東京にいることも言えるくらいなら、白川さんもいない地元に戻れるんじゃない?
そう言われているようだ……そう言われても仕方ないんだけど、あの場に戻りたくないんだ。
少し視線を落とした私に
‘良子?聞こえる?’
お母さんの声が聞こえてくる。
「もしもし、おばちゃん?俺、颯佑」
‘えっ…?颯佑くん良子と一緒なの…?’
「先に会ってごめんね。再会して告白して付き合ってるから」
‘良子と…颯佑くんが……?’
「そう」
‘今、颯佑くんが東京に行ってるってこと?’
「そう」
‘…嬉しいような…嬉しいんだけど……’
言葉とは裏腹に暗いトーンの音色が聞こえて
「お母さん、誰も悪くないから。私が言えなかっただけで…とにかく東京で元気にやってるから。今日はそれだけ…じゃあね」
通話を終えようとする私の手を、颯ちゃんが止めた。
「おばちゃん。リョウは毎日頑張ってるよ。ただそこの空気には触れたくないだけだから…気を悪くしないで」
彼がそう言ってからすぐには返事がなく、彼は‘きるよ’と通話を終えた。
「リョウ、お疲れ…上出来」
颯ちゃんは私を後ろから抱きしめる力を強くすると、顔を私の肩に乗せ
「…おばちゃんはおばちゃんで思うところがあるってのがわかるよな…ちょっとだけリョウのペースとは違うのがよくわかった。大丈夫か?」
自分が電話してみる?と言ったことを気にしてか、颯ちゃんは遠慮がちに聞いてきた。
「大丈夫。

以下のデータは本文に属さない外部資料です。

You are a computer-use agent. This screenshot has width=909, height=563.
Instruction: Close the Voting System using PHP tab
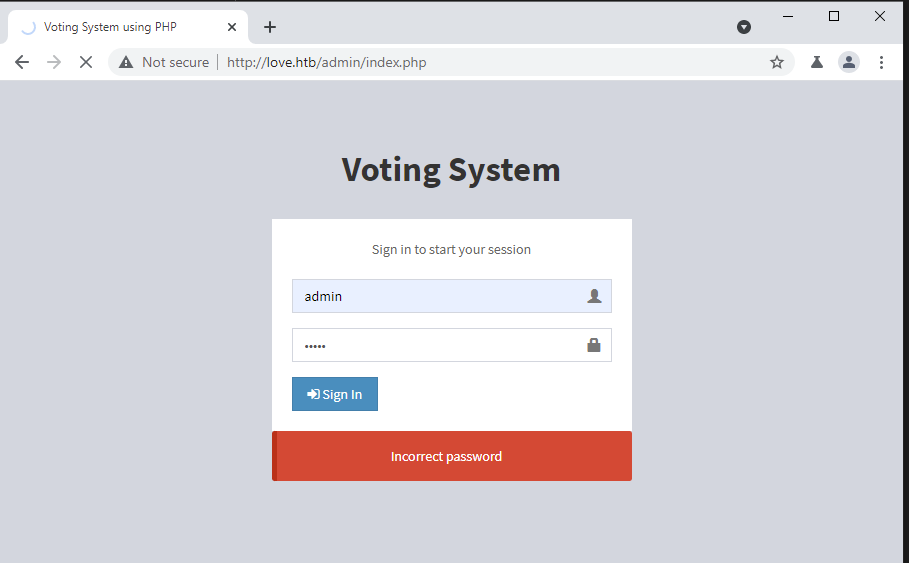[x=232, y=27]
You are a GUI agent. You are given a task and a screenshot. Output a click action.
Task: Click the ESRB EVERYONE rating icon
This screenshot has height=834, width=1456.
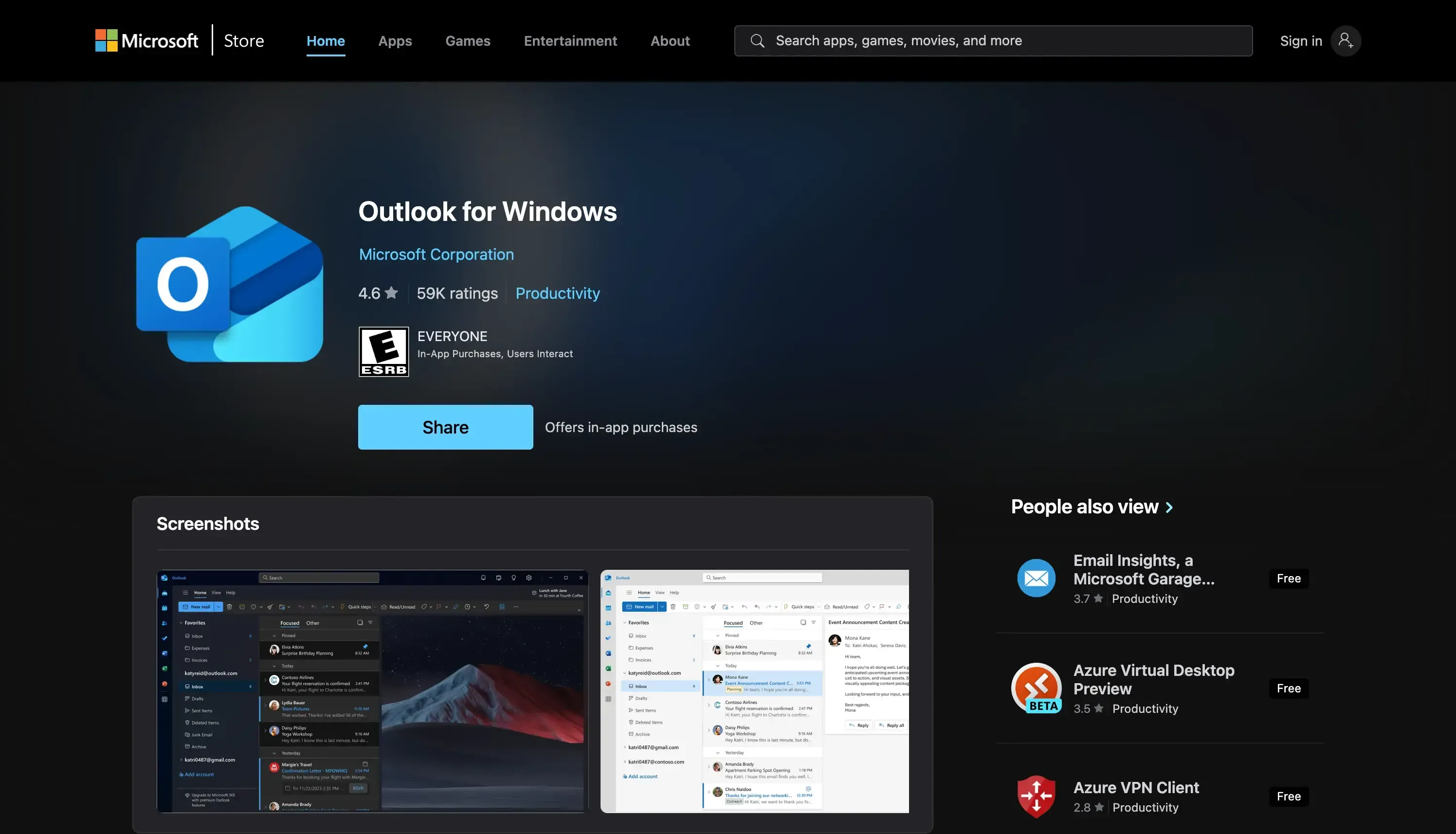click(x=384, y=351)
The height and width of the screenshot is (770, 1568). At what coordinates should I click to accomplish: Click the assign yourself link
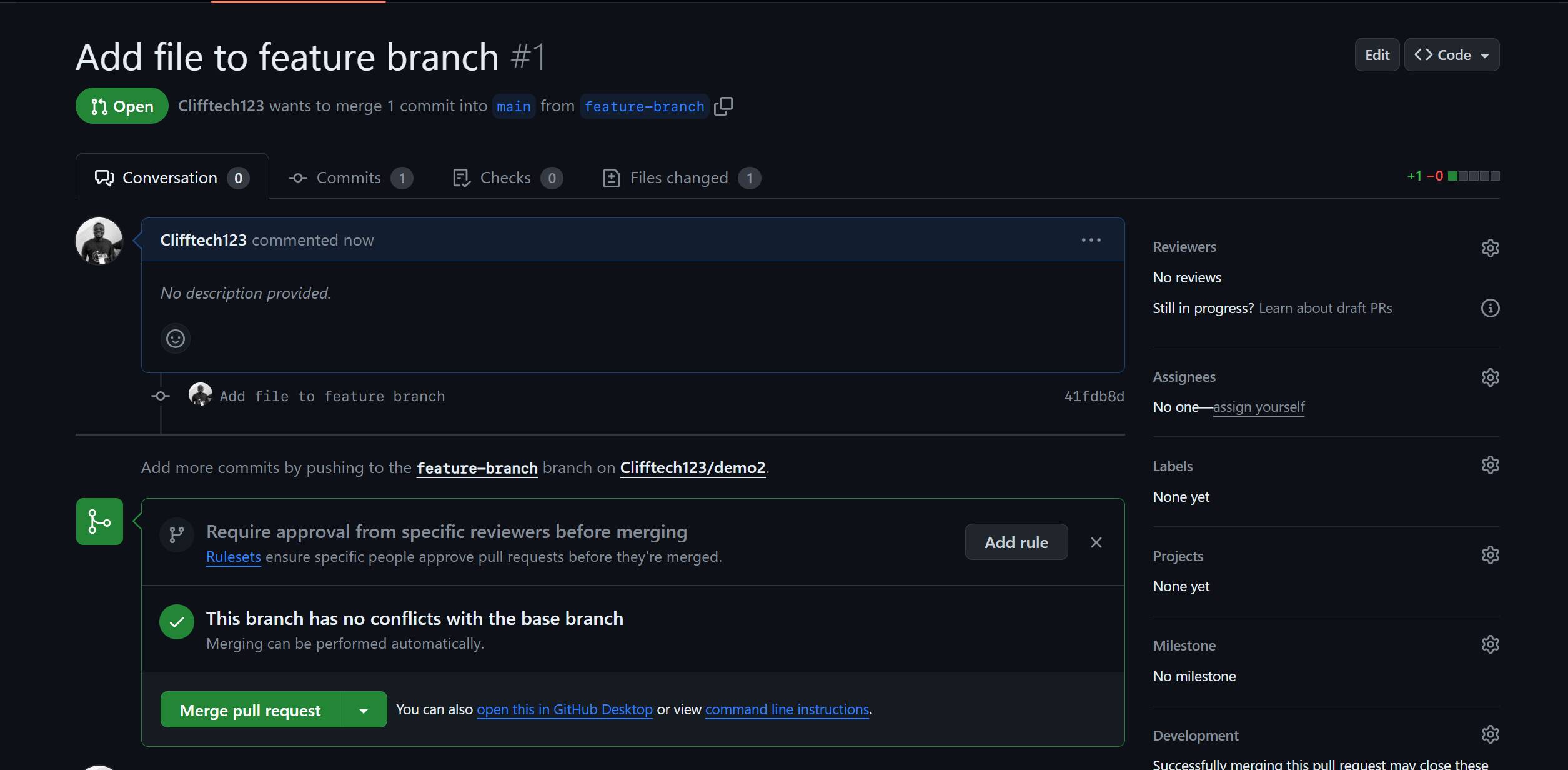1258,408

決して帰って来いとも会おうとも言わないんだけど、そのふたつは三岡先生が初めにキツく禁止って言ってたんでしょ?」
「そうだ。そのふたつと、探し回ることは厳しく禁止と言われてる」
「だから、お母さんもその言葉は使わないんだけど…私が深読みし過ぎかもしれないけど…」
「いや…深読みというわけでないな…」
「…そう思う?」
「リョウの話を聞いていた時には、リョウが気遣い出来すぎるからか?とも少しは思ったが…あのタイミングで引っ越しとはな…おばちゃんの気持ちが出てるよな」
「颯ちゃんや颯ちゃんのおばちゃんたちに、うちのお母さんから文句言わなきゃいいけど…」
「それは大丈夫。もしそんなことがあっても、おばちゃんを悪くも思わない。母さんに電話してみる?」
「おはぎのお礼、言おうかな……」
颯ちゃんは私のスマホの隣に自分のスマホを並べて置くと、同じようにスピーカーにしてタップした。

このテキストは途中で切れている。